Why PR merges are the wrong DORA signal in GitOps

The standard approach to measuring deployment frequency — counting merged PRs to the main branch of your application repository — made sense before GitOps. In a traditional CI/CD pipeline, a merge to main triggers a deploy pipeline that pushes directly to production. Merge and deploy are coupled events separated by minutes at most.

GitOps decouples them. In an ArgoCD-based GitOps workflow, the process looks like this: a developer merges code to the application repository, a CI pipeline builds and pushes a container image, the image tag is updated in the GitOps repository (either by the CI pipeline or a separate image update automation), and then ArgoCD syncs the new state to the cluster. Each of those steps introduces latency and a potential failure point.

If you count PR merges to the application repository as deployments, you are counting an event that may not have reached production yet — or may never reach it. A sync failure, a policy violation caught by ArgoCD admission webhooks, or a resource health check that immediately degrades will all produce a PR merge with no corresponding deployment to production. Your deployment frequency count goes up; nothing actually changes in prod.

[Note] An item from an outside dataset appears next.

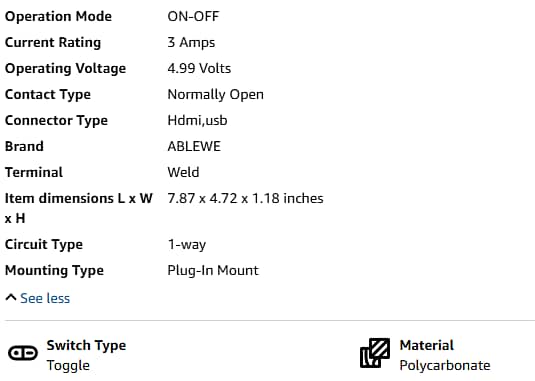Select the 7.87 x 4.72 x 1.18 inches value
535x381 pixels.
pyautogui.click(x=245, y=198)
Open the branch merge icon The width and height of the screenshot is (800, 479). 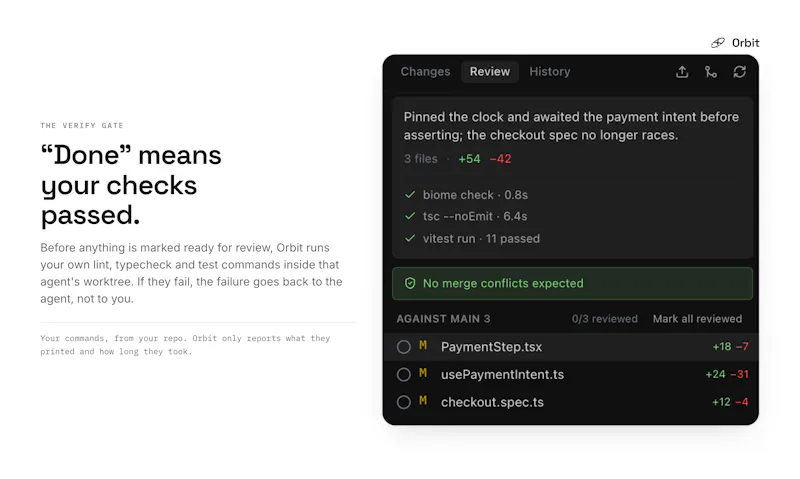pos(711,72)
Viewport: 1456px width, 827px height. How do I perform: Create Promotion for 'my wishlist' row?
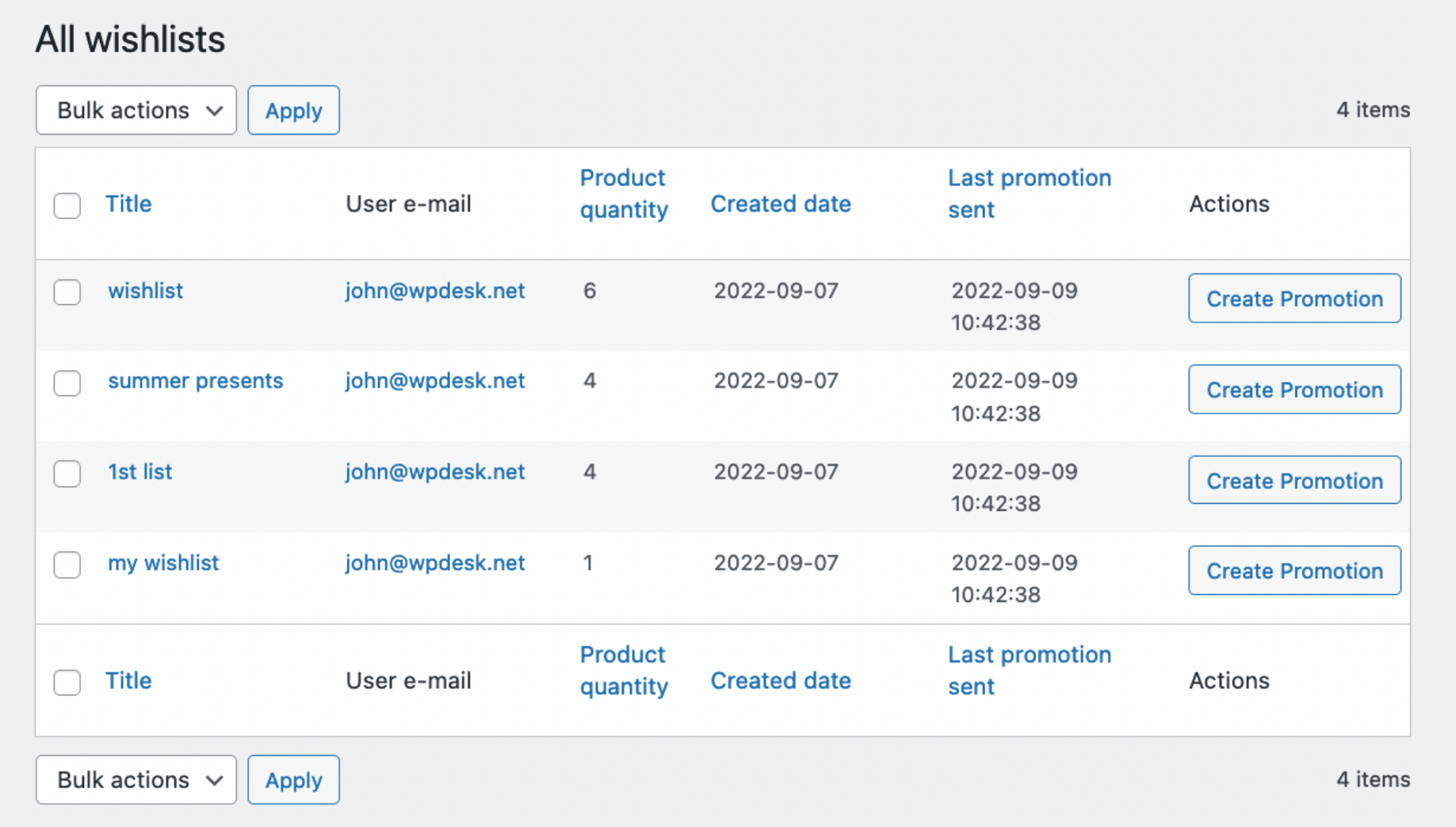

The lead time measurement problem is equally serious. Lead time for changes is defined as the time from code commit to code running in production. If you measure lead time as commit-to-PR-merge, you are measuring the time to code review completion — a useful metric, but not DORA lead time. The actual DORA lead time ends when ArgoCD finishes syncing the change to the production cluster.

ArgoCD sync events as the correct DORA signal

Each of the four DORA metrics maps cleanly to specific ArgoCD events and status transitions. Using ArgoCD as the data source rather than GitHub Events produces numbers that reflect what is actually happening in production.

Deployment frequency

Count Synced events on production ArgoCD applications, not PR merges to the application repository. Specifically: events with reason: Sync and type: Normal from the ArgoCD application events API, scoped to applications with a production environment label.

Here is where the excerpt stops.